Caught between the nun’s perceptive gaze and Nick’s obvious amusement, Mercy decided she was outnumbered. Sometimes the best defense was a well-organized retreat. “Maybe we should discuss the fundraiser?”
To her surprise, Sister Agatha agreed. “Before we start, would either of you like some coffee? A soda?” She paused and glanced toward Mercy’s chest before raising her eyes to Mercy’s face. “Perhaps a coat for you? The air-conditioning has made this room a bit chilly.”

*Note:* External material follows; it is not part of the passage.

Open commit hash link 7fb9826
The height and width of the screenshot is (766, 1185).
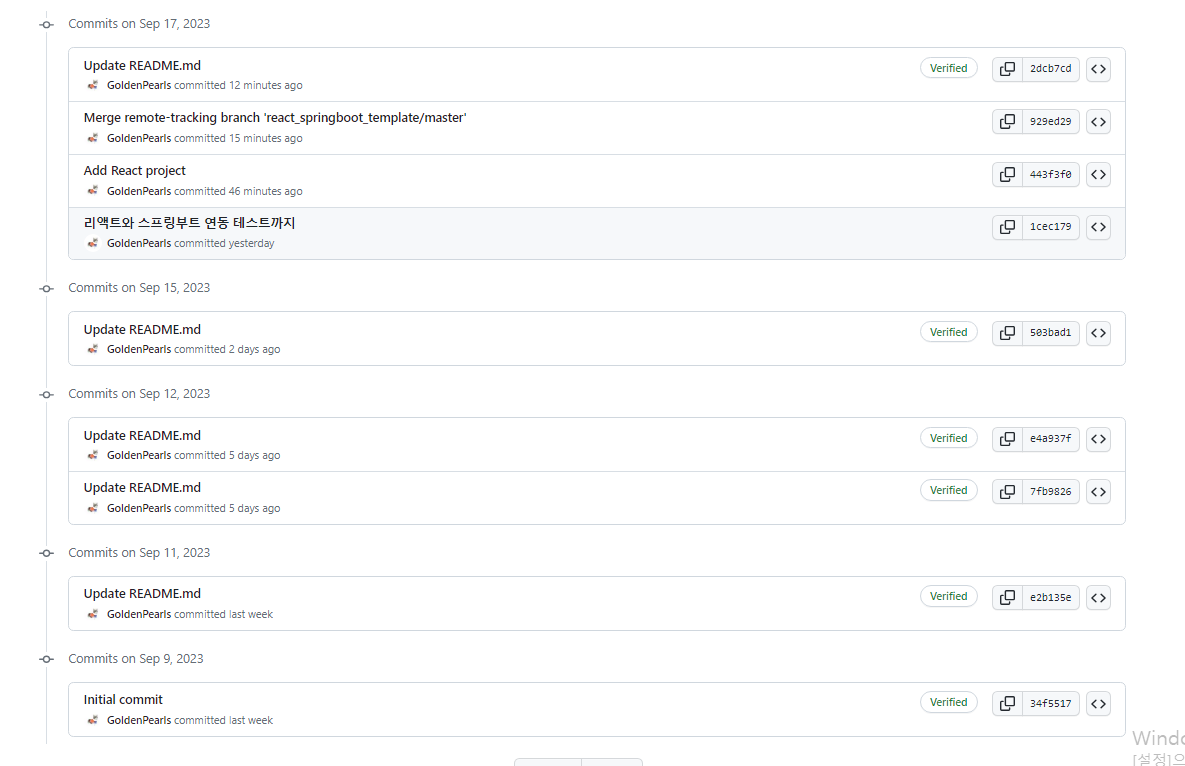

Time stopped, and heat flooded her cheeks. She didn’t need to look down to know that her nipples were alert and clearly outlined by the sheer fabrics she wore. Mercy truly understood the expression “I just wanted the earth to open up and swallow me.” That’s exactly how she felt. She wanted to crawl under a rock.
Nick, on the other hand, was enjoying himself tremendously. Well, she’d be damned if she’d make a fool of herself by gasping and covering up like a silly schoolgirl caught in her underwear. As casually as she could, she angled her foot and managed to give the snickering doctor a kick in the ankle. To the nun she said, “No, I’m fine. Really.”
“All right.” The nun watched with interest as Nick leaned down to rub his leg. “I assume that Nick has already shown you our emergency department?”
“She got the nickel tour,” Nick confirmed, and straightened. “Right now that’s about all it’s worth.”
“In my opinion, it’s worth less than a nickel,” Mercy told them bluntly. “Working in that ER has to be like working in a dungeon. There aren’t any windows to the outside, and that old, stale smell is the medical equivalent to the smell in a mildewy, musty old house. No matter how much you clean it, you’ll never be able to get the smell out.”